That’s good so far. However, it would be better to adapt the PyTorch code to match the Keras one.
I tried to use the same training procedure as you’ve used in Keras.
Could you have a look at this code:

class MyModel(nn.Module):
    def __init__(self):
        super(MyModel, self).__init__()
        self.hidden1 = nn.Linear(784, 392)
        self.hidden2 = nn.Linear(392, 10)

    def forward(self, x):
        x = F.relu(self.hidden1(x))
        x = self.hidden2(x)
        x = F.softmax(x, dim=1)
        return x

model = MyModel()
criterion = nn.MSELoss()
optimizer = optim.RMSprop(model.parameters(), lr=0.001)
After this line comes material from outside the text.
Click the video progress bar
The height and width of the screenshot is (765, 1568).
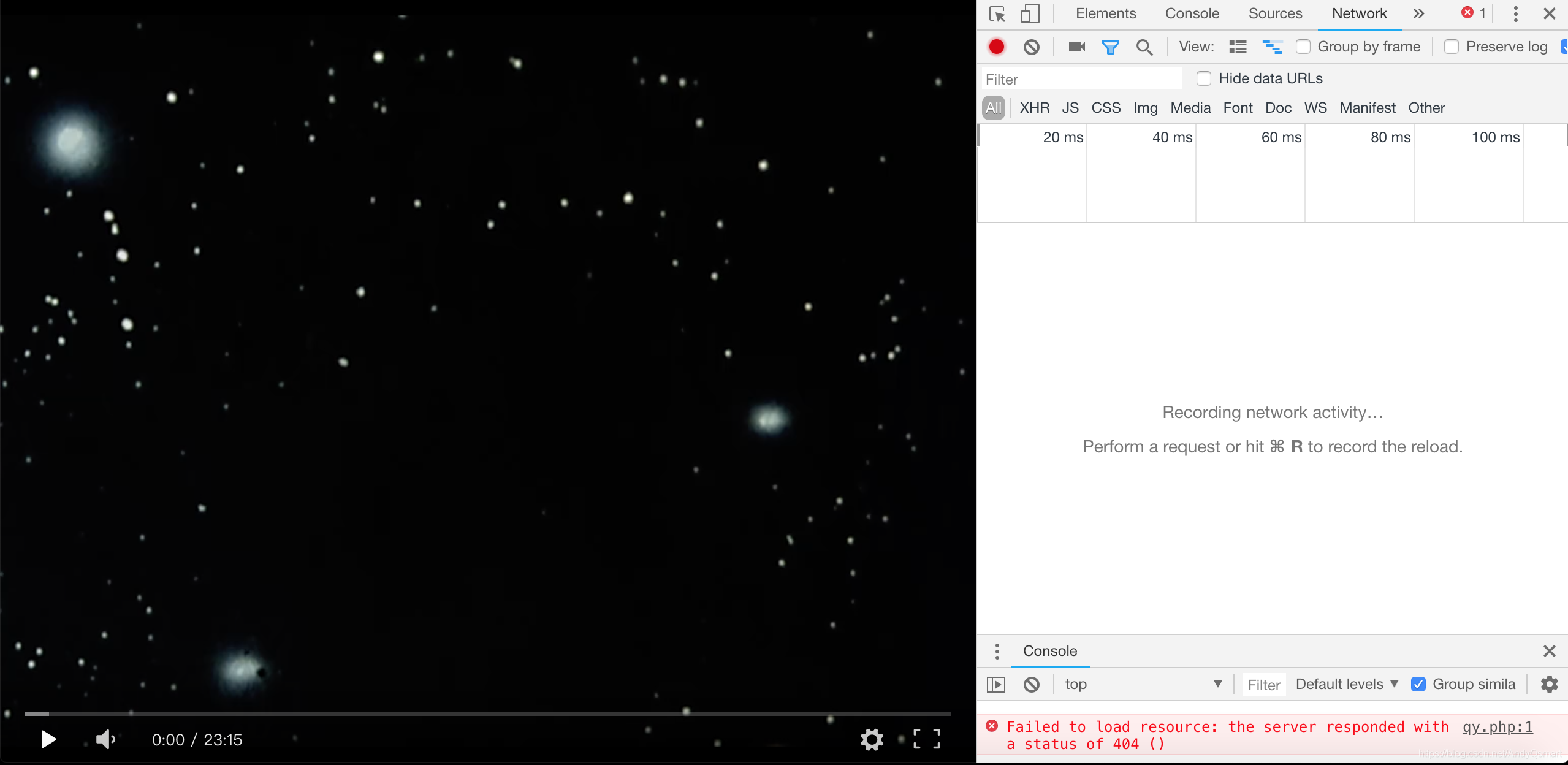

train_dataset = datasets.MNIST(
    root='PATH',
    train=True,
    transform=transforms.ToTensor()
)

val_dataset = datasets.MNIST(
    root='PATH',
    train=False,
    transform=transforms.ToTensor()
)

train_loader = DataLoader(
    train_dataset,
    batch_size=196,
    shuffle=True,
    num_workers=2
)

val_loader = DataLoader(
    val_dataset,
    batch_size=196,
    shuffle=False,
    num_workers=2
)


for epoch in range(10):
    train_loss = 0.
    val_loss = 0.
    train_acc = 0.
    val_acc = 0.
    
    for data, target in train_loader:
        # Transform target to one-hot encoding, since Keras uses MSELoss
        target = torch.zeros(data.size(0), 10).scatter_(1, target[:, None], 1.)
        
        optimizer.zero_grad()
        output = model(data.view(data.size(0), -1))
        loss = criterion(output, target)
        loss.backward()
        optimizer.step()
        
        train_loss += loss.item()
        train_acc += (torch.argmax(output, 1) == torch.argmax(target, 1)).float().sum()
    
    with torch.no_grad():
        for data, target in val_loader:
            target = torch.zeros(data.size(0), 10).scatter_(1, target[:, None], 1.)
        
            output = model(data.view(data.size(0), -1))
            loss = criterion(output, target)
            
            val_loss += loss.item()
            val_acc += (torch.argmax(output, 1) == torch.argmax(target, 1)).float().sum()
    
    train_loss /= len(train_loader)
    train_acc /= len(train_dataset)
    val_loss /= len(val_loader)
    val_acc /= len(val_dataset)
   
    print('Epoch {}, train_loss {}, val_loss {}, train_acc {}, val_acc {}'.format(
        epoch, train_loss, val_loss, train_acc, val_acc))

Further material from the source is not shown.